My eyes awoke before the rays of the sun touched the dewed leaves of the fields of Punjab. The sound of religious hymns filled the air with its beautiful sounds of god and mellifluous verses that talked about the relationship with a higher being and morality. My mind immediately acquired a calm state as I thought about my visits to the temples as growing up. So pure was this feeling when listening to the Sikh holy book of the Guru Granth Sahib that I was entranced and my heart swelled with happiness.

After a minute the loudspeaker found another companion that was slightly off, resembling the reverberation of an echo. As I struggled to keep the two voices apart and encapsulate the purity of the sound another two other voices joined in and the sound now became a cantankerous jumble. The mingled words reminded me of the chaos of screeching cars and the chatter of impatient rickshaw-wallahs in Delhi. Unable to sleep I woke up and decided to investigate. I soon found that the reason for this was the social evil of caste politics.

While the village of Navi Daroli (New Daroli) as a whole is representative of a certain religion and caste, diversity has increased in the residents. While one Sikh temple enough to serve the village, the caretakers of this shrine took exception to castes separate from the Rajputs. This apparently lower caste (classified by the state as Scheduled Caste or SC) undertake professions whereby they skin dead carcasses and eat meat, and are thus considered impure by the upper caste priests. As a result the denied group built their own temple. Soon among the SC members there was a division; for though classified as one caste on paper and official records, there was some internal permutation in lifestyles that set one group higher than the other based on keeping a turban and eating lifestyle. The result was dissension and building of another temple.

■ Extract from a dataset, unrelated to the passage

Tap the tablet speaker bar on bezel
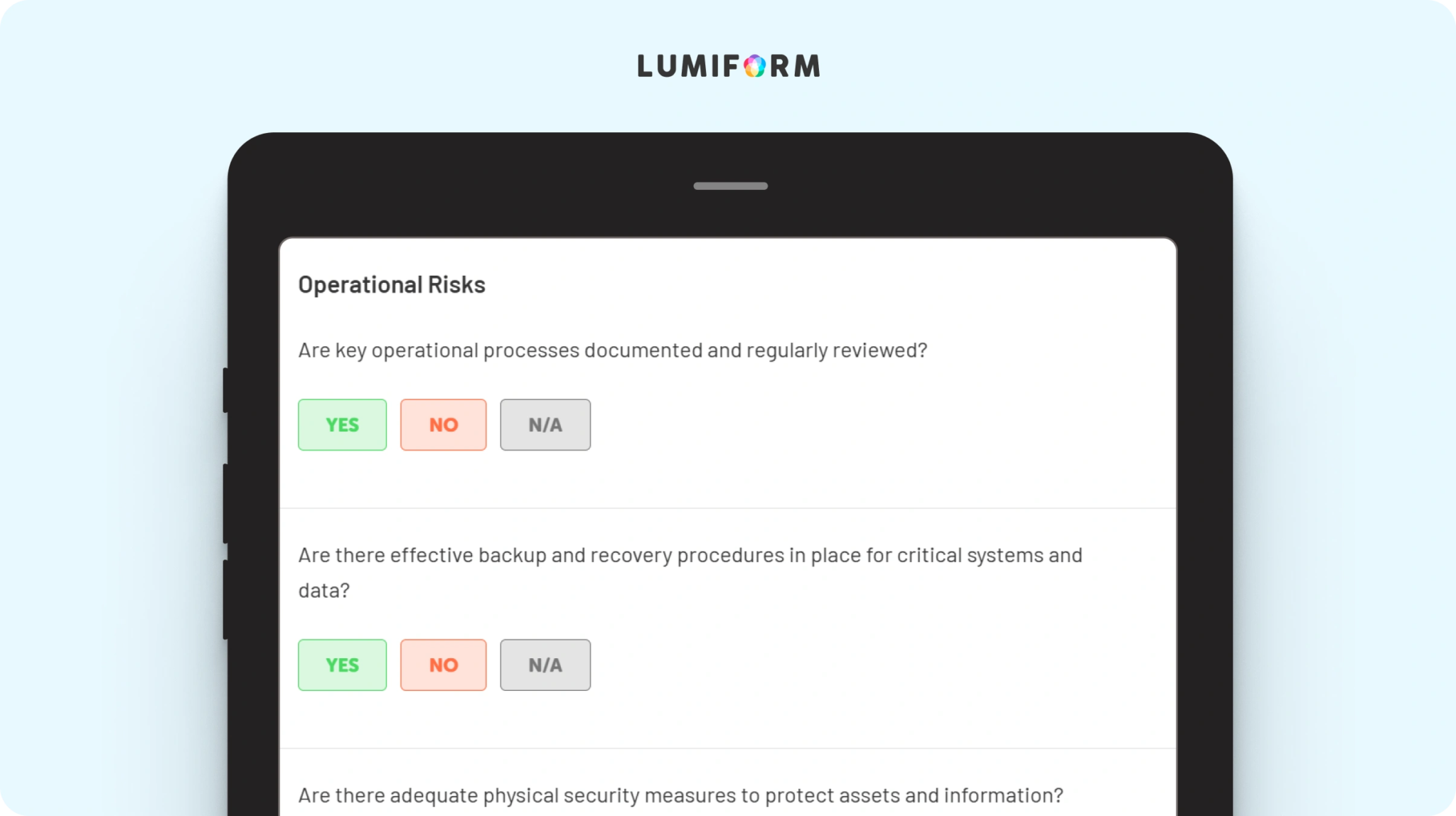The height and width of the screenshot is (816, 1456). 730,186
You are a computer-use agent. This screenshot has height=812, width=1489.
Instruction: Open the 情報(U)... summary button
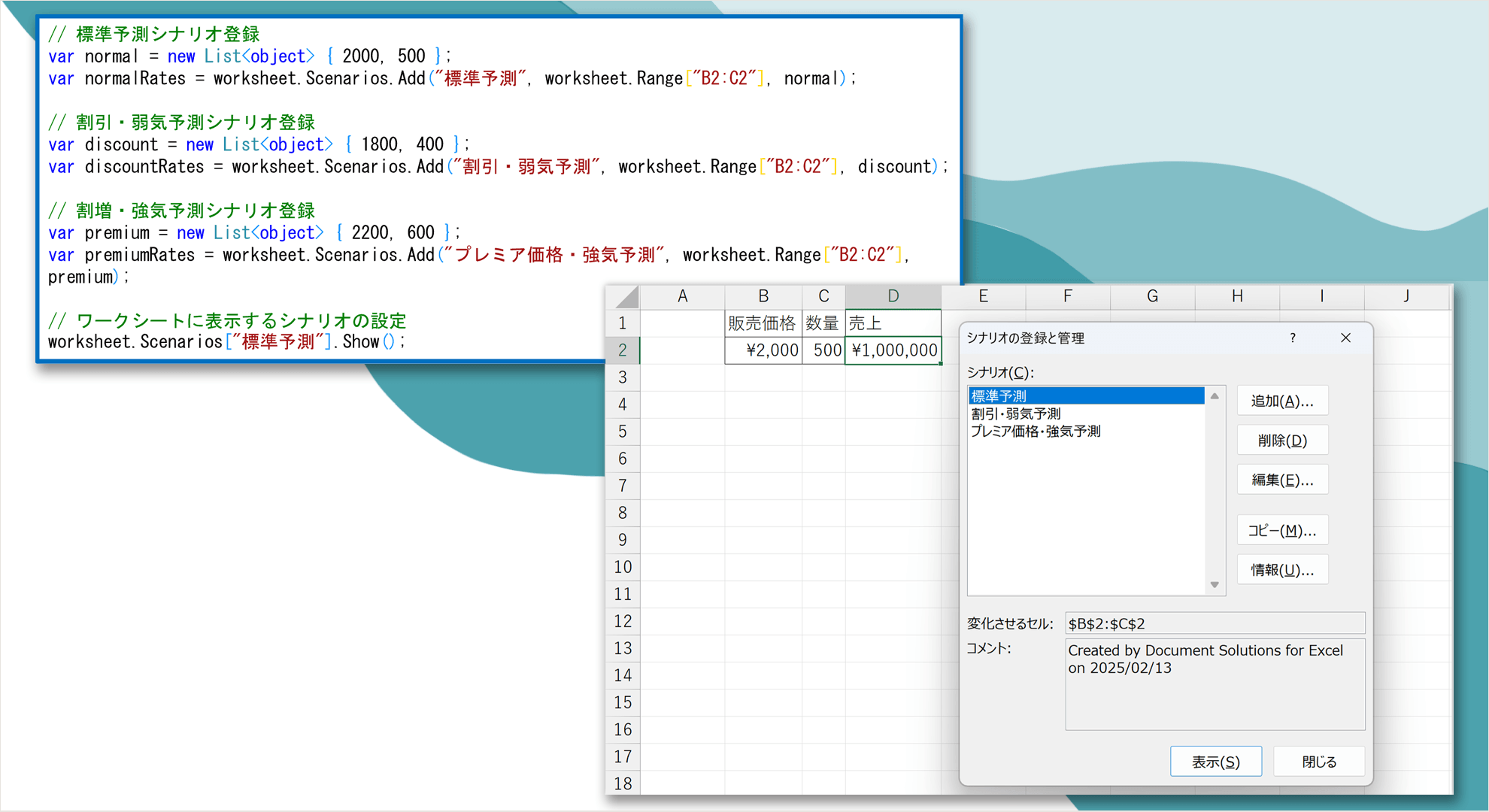click(1282, 570)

Geographically the village is like a small city in the sense that it is divided by small streets or gallis. Originally meant to be 6 to 8 feet wide a lack of regulation on buildings have resulted in the gallis becoming delimited and small. With people having lived by each other in the same street for generations there is a certain subculture of togetherness that has come about over time. Thus instead of traveling (hardly another 300 meters to the next gali) there was decisions to make an organization of their own. The results were but of course more temples.

Thus in a village with a few thousand people there are now a total of seven Sikh temples. From my conversations this is apparently not a unique case for it is an occurrence taking place in many villages all over Punjab as economic freedom and remittances are now allowing for an excess of cash that are being used for various purposes. As all the voices reach heaven in the mornings, I am sure even God would have difficulty thinking exactly where does the devotion belong.